Tianyun lalu berkata, “Kalau begitu, saya pamit dulu. Masih ada urusan yang harus saya selesaikan.” Setelah memberi salam, ia melangkah pergi menuju Liu Song dan teman-temannya.
Beberapa orang itu tidak langsung pergi, mereka hanya menatap kepergian Tianyun.
Tianyun masuk ke dalam dan mencari-cari, namun tidak menemukan mereka. Akhirnya ia memanggil pelayan dan baru menemukan Liu Song dan yang lainnya.
Begitu masuk ke ruang privat, ia mendapati Liu Song dan teman-temannya sedang menikmati pijatan. Khususnya Wang Peng yang memejamkan mata sambil mendesah entah kenapa, membuat suasana makin santai.
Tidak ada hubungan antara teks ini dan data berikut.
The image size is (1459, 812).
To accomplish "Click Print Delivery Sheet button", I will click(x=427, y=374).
Hanya Chen Ran yang tidak memejamkan mata. Melihat Tianyun masuk, ia langsung berkata, “Tianyun, tadi ke mana saja? Kami sudah di sini cukup lama, ayo cepat pijat juga!” Tianyun mengangguk mendengar ajakannya.
Barulah saat itu Liu Song membuka mata dan berkata, “Hari ini benar-benar seru. Kalau ada acara seperti ini lagi, pasti ajak aku. Aku siap kapan saja.”
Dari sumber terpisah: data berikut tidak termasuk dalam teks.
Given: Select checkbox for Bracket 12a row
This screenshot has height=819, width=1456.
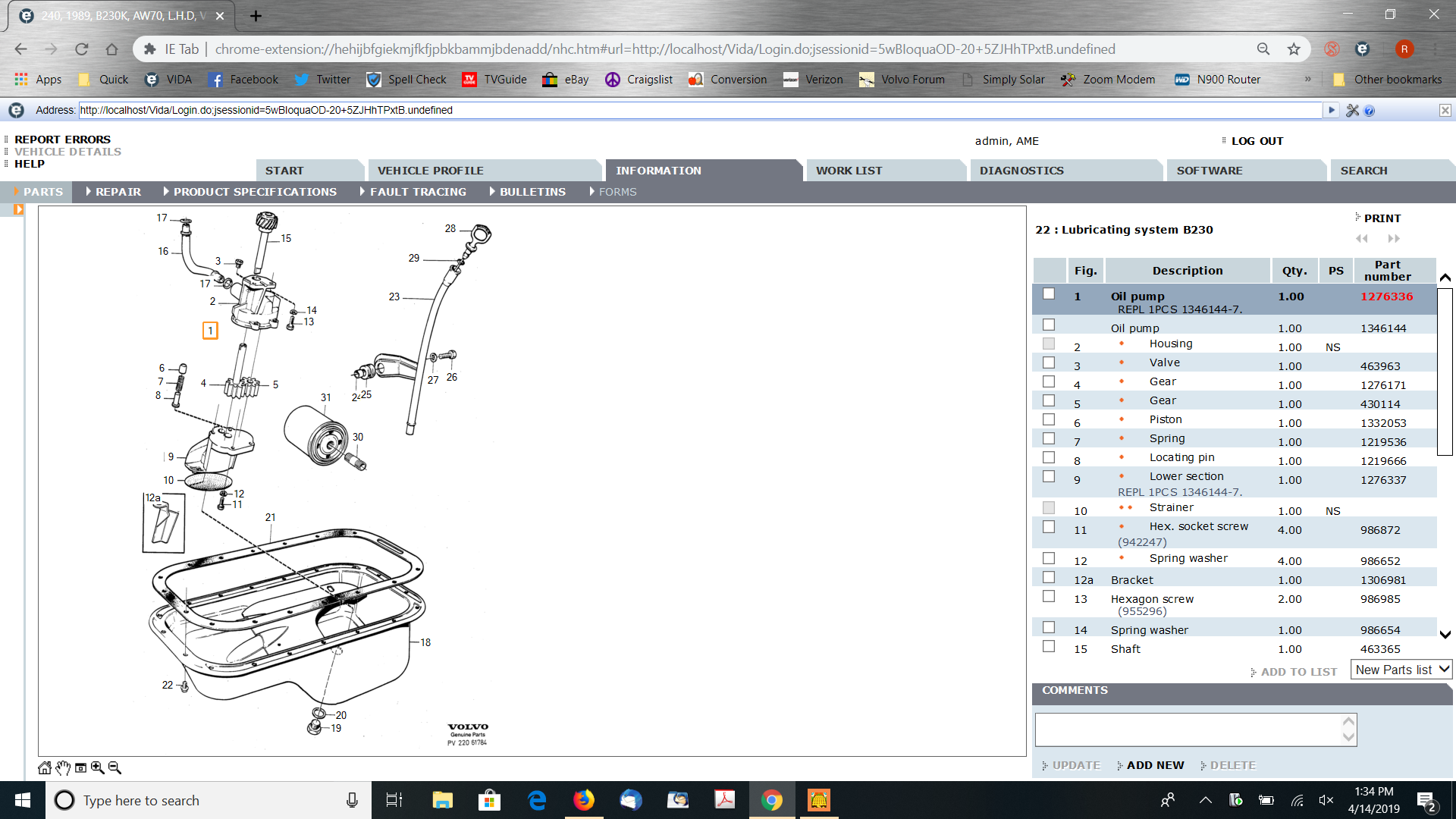Looking at the screenshot, I should pyautogui.click(x=1049, y=578).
Baru saja ia selesai bicara, Wang Peng tiba-tiba membuka mata lebar-lebar dan berseru, “Kapan lagi? Besok saja gimana?” Ucapannya langsung mendapat tatapan sinis dari seluruh teman, membuat dirinya hanya bisa tertawa kecil.
Setelah selesai pijat, mereka pun bersiap pulang. Karena besok Tianyun dan Liu Song harus pulang ke rumah, mereka tidak bisa main terlalu larut.
Mereka semua mengenakan pakaian, merapikan diri, lalu keluar dari klub privat Haitian. Setelah itu, mereka memanggil pacar Liu Song dan Chen Ran. Begitu kedua wanita itu keluar, mereka langsung memamerkan kulit mereka yang tampak lebih halus, lalu mengobrol ramai, membahas bagaimana cara merawat kulit agar makin bagus. Dua wanita itu, kalau sudah bersama, apapun topiknya pasti bisa jadi pembicaraan seru.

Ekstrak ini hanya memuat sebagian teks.